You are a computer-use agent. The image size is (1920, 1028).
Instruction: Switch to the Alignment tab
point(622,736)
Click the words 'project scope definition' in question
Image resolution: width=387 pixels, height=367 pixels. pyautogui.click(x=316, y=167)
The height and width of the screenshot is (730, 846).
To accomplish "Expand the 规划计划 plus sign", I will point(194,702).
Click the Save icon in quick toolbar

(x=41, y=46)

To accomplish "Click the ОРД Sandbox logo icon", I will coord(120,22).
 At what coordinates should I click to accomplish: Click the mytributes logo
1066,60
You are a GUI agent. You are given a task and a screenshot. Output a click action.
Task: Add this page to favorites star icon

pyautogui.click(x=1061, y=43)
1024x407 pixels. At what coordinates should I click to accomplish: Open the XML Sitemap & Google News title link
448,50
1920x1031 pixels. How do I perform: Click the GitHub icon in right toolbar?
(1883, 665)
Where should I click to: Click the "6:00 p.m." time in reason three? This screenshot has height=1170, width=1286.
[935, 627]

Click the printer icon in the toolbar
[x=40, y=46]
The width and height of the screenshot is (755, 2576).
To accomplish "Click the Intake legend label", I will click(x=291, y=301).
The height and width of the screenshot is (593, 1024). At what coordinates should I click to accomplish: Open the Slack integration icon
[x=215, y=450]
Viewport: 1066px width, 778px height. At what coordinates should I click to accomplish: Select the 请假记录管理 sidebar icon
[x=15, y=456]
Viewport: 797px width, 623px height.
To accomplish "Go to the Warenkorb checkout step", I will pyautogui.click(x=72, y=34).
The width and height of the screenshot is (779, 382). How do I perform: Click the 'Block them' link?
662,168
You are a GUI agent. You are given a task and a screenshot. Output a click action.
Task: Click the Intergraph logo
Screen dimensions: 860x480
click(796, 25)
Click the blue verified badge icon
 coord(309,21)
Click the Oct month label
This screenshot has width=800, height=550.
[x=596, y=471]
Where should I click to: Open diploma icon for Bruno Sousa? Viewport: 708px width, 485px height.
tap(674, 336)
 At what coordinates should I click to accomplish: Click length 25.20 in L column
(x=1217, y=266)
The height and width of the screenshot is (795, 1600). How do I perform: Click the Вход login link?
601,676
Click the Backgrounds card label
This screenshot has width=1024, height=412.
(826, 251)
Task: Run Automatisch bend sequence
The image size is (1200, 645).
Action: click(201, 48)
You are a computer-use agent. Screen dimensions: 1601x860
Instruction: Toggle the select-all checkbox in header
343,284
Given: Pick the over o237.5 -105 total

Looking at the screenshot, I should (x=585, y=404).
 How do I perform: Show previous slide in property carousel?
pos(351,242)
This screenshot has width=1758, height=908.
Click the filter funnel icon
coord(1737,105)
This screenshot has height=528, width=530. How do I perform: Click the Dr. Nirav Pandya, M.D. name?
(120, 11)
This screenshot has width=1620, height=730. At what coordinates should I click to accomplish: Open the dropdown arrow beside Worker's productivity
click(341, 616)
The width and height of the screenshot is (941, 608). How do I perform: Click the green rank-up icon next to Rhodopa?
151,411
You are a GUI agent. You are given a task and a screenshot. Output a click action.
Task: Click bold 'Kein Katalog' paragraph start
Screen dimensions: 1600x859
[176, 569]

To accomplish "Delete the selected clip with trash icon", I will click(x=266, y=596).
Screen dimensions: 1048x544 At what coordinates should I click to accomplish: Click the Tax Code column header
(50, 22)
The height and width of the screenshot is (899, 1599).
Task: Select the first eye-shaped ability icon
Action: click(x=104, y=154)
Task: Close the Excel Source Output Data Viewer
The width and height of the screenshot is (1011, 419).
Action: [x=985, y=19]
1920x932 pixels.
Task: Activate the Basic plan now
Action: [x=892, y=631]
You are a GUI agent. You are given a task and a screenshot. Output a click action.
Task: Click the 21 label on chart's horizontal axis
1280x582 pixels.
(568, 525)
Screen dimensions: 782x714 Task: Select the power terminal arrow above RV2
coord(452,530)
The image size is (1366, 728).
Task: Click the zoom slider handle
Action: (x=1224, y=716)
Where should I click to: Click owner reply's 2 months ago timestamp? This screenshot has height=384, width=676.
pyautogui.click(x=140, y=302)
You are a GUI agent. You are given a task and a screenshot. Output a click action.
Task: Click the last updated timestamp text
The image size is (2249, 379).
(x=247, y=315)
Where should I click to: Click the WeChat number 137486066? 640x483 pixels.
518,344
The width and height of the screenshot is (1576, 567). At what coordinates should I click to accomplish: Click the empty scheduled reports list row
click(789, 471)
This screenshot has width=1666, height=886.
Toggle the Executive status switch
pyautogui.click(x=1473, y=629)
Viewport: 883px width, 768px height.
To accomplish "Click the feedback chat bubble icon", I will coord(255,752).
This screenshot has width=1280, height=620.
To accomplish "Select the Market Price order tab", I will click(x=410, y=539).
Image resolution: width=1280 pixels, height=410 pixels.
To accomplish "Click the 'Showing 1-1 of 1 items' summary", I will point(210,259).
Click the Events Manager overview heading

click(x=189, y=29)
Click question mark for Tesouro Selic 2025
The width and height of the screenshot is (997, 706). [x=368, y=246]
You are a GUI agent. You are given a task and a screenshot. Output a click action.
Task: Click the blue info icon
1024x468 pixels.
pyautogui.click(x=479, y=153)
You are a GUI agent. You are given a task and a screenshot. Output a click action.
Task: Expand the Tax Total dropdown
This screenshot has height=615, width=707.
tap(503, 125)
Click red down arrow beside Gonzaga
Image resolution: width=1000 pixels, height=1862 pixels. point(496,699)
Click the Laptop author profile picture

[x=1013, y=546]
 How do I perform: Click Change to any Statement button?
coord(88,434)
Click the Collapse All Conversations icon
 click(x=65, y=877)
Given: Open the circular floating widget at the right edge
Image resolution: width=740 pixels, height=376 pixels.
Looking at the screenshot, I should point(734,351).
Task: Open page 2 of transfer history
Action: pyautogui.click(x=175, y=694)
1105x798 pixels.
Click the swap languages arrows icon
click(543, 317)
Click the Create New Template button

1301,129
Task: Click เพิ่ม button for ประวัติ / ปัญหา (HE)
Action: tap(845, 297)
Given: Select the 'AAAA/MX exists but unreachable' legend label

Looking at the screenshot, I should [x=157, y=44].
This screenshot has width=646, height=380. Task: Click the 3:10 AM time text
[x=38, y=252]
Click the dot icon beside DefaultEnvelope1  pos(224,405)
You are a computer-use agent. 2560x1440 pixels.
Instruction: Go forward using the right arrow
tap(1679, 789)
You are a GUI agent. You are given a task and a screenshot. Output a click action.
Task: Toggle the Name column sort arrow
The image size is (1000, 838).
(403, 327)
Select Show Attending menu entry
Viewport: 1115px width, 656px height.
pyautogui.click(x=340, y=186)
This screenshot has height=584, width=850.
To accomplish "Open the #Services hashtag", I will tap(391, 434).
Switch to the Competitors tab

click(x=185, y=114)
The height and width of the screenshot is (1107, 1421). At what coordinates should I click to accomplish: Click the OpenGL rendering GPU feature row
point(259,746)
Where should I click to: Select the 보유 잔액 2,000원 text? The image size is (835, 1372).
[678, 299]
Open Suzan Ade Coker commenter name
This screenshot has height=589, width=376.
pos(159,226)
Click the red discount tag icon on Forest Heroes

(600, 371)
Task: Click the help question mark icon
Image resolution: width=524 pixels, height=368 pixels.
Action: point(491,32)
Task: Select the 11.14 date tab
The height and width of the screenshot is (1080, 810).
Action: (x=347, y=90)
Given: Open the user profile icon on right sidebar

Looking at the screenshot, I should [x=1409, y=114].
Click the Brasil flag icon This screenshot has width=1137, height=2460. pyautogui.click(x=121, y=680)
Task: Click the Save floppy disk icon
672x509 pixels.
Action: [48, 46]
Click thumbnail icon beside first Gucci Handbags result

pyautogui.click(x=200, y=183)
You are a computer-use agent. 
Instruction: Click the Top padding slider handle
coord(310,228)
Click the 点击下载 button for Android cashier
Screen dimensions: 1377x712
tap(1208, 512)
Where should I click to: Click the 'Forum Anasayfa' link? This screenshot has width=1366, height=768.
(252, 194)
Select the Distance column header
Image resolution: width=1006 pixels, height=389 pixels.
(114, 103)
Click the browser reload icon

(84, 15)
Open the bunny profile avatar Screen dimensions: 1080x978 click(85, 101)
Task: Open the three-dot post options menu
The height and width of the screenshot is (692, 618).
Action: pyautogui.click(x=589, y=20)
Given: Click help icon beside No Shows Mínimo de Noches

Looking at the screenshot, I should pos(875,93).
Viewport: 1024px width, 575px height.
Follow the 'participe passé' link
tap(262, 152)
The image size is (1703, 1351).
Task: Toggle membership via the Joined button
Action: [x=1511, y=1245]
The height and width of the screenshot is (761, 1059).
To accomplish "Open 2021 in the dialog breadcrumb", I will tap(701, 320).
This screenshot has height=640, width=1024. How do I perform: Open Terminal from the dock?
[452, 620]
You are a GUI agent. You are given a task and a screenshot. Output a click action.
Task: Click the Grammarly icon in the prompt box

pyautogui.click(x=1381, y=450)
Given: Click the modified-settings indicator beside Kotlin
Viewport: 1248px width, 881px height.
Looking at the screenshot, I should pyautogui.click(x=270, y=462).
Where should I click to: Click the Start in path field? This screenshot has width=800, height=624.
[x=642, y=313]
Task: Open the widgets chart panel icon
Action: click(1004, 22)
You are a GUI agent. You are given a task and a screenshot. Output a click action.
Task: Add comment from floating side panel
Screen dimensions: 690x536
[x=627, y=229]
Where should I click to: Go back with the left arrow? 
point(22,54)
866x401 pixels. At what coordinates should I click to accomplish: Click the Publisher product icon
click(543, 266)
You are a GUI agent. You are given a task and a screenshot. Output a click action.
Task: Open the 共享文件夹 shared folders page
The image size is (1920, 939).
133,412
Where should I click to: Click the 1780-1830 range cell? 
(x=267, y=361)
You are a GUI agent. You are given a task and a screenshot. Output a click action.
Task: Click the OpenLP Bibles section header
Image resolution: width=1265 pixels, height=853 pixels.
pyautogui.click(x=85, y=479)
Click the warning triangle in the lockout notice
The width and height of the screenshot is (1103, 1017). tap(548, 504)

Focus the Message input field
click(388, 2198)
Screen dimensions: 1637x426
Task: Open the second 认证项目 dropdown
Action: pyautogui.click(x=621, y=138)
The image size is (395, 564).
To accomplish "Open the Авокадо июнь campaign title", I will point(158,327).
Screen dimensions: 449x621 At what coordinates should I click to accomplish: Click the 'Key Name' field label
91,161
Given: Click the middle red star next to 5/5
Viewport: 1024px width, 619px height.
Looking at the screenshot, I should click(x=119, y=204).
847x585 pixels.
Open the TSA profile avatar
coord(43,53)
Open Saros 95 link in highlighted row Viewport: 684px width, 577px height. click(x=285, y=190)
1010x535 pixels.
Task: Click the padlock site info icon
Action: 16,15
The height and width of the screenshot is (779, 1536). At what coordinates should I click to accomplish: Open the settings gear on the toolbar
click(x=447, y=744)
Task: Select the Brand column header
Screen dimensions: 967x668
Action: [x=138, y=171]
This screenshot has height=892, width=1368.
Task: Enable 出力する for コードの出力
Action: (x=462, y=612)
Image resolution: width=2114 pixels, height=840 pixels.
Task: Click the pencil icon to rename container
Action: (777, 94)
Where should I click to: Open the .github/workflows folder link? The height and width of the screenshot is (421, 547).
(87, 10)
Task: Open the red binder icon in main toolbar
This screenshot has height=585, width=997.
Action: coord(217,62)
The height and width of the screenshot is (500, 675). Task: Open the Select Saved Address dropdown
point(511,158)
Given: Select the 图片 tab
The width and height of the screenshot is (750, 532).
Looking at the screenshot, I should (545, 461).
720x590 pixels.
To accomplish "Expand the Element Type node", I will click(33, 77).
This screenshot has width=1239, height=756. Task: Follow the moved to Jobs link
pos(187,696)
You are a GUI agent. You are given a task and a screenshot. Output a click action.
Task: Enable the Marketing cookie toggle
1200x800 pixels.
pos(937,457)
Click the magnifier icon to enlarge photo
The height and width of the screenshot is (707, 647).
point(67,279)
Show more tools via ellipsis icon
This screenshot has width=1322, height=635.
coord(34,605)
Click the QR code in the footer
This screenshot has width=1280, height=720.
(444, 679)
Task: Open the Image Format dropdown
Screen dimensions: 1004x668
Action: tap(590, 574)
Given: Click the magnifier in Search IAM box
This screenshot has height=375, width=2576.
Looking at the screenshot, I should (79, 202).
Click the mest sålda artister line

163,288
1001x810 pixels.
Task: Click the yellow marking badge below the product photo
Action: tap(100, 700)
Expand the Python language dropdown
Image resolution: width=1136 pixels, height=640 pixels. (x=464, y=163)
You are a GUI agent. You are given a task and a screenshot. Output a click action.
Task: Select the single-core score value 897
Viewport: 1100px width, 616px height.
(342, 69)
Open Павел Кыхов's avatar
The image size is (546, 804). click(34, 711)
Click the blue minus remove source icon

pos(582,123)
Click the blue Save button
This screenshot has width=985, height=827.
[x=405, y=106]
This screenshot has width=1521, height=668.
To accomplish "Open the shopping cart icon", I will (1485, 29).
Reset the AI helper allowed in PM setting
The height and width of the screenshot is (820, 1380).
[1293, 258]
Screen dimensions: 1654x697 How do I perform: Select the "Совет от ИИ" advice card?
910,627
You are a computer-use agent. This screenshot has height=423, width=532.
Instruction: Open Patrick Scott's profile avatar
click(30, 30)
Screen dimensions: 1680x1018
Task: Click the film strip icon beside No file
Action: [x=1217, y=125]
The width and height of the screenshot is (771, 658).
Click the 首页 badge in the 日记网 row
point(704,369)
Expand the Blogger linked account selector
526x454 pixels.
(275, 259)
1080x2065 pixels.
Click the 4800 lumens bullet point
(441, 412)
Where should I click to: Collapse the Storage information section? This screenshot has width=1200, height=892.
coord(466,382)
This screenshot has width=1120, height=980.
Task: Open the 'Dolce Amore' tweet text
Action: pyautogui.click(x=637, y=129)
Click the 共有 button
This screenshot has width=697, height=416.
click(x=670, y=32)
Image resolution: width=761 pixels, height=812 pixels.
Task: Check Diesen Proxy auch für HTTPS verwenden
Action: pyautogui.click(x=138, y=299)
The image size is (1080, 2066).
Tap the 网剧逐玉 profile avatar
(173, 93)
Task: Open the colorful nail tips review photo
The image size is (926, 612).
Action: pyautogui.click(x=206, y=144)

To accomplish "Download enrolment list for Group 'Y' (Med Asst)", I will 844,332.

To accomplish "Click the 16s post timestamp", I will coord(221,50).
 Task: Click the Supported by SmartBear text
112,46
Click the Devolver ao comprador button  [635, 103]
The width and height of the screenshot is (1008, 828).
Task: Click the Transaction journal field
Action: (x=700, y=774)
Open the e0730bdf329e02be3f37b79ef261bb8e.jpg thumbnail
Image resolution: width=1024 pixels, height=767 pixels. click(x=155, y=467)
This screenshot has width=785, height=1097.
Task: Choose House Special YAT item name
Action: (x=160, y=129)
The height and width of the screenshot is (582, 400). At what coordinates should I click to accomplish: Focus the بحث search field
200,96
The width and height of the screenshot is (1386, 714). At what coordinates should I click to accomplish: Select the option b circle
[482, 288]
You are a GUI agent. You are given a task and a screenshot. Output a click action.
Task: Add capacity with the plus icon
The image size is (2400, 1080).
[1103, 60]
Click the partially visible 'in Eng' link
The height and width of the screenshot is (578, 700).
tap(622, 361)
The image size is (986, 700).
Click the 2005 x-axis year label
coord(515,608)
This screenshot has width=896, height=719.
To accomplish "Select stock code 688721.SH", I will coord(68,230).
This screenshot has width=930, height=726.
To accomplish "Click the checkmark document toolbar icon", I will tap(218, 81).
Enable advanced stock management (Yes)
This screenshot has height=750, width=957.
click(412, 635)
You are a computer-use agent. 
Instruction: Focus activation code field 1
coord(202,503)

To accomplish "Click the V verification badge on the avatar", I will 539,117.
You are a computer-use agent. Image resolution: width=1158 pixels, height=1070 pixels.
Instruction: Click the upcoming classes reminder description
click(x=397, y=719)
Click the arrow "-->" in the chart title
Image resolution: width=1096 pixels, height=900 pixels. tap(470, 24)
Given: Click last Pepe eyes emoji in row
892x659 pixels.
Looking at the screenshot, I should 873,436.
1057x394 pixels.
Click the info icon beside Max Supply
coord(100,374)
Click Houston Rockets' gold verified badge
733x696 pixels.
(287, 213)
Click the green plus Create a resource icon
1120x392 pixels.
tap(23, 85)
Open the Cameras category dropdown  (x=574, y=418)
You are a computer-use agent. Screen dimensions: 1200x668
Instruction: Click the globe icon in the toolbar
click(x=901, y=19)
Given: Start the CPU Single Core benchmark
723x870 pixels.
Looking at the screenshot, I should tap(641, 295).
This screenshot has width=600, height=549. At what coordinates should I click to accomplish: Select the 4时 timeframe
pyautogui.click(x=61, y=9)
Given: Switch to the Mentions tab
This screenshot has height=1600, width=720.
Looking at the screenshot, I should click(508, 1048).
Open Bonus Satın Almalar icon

▶ **Work required**:
Would you quote everything above from the line containing "Open the TSA profile avatar" down to the line containing "Task: Select the Brand column header"? Include both of those lines and nothing else.

▶ **Problem solution**:
Open the TSA profile avatar
coord(43,53)
Open Saros 95 link in highlighted row Viewport: 684px width, 577px height. click(x=285, y=190)
1010x535 pixels.
Task: Click the padlock site info icon
Action: 16,15
The height and width of the screenshot is (779, 1536). At what coordinates should I click to accomplish: Open the settings gear on the toolbar
click(x=447, y=744)
Task: Select the Brand column header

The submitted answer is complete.